Het aan de groep overlaten wanneer en hoe vaak ze op kantoor werken, is volgens Wawoe geen goed idee. Het overgrote deel van de gevestigde orde vindt het namelijk prima om vanuit huis te werken, zo blijkt uit verschillende onderzoeken. “Maar dan functioneert de kudde niet optimaal, de jonge olifantjes gaan dood. HR moet het teambelang in ogenschouw nemen en daarbij letten op de nieuwe groepsleden.”

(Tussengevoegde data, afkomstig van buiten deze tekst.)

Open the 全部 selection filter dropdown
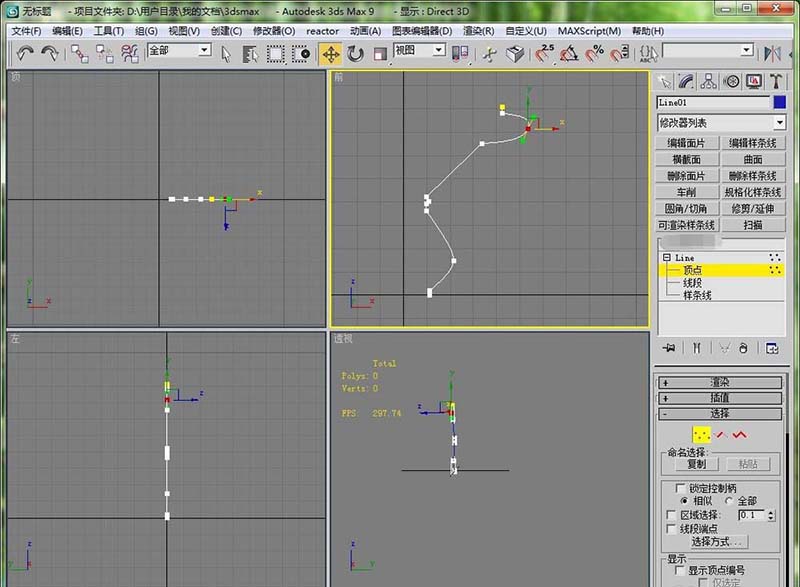800x587 pixels. (179, 50)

Het gaat dan niet om ‘hoeveel dagen’ ze op kantoor moeten zijn, maar om wat ze daar doen. “Liever minder vaak op kantoor en zorgen voor elkaar, dan vaak op kantoor en elkaar negeren”, zegt Wawoe. Kantoordagen moeten dagen zijn waarbij medewerkers elkaar groei en verbondenheid geven. Dat kun je als HR dus stimuleren met goede managers, een feedbackcultuur en het instellen van theeleutmomenten.

KILIAN WAWOE

Kilian Wawoe werkte tot 2010 in verschillende HR-functies bij ABN Amro, onder meer in Nederland, België, Monaco en India. Hij is nu parttime docent Human Resources management aan de Vrije Universiteit Amsterdam en daarnaast consultant en public speaker.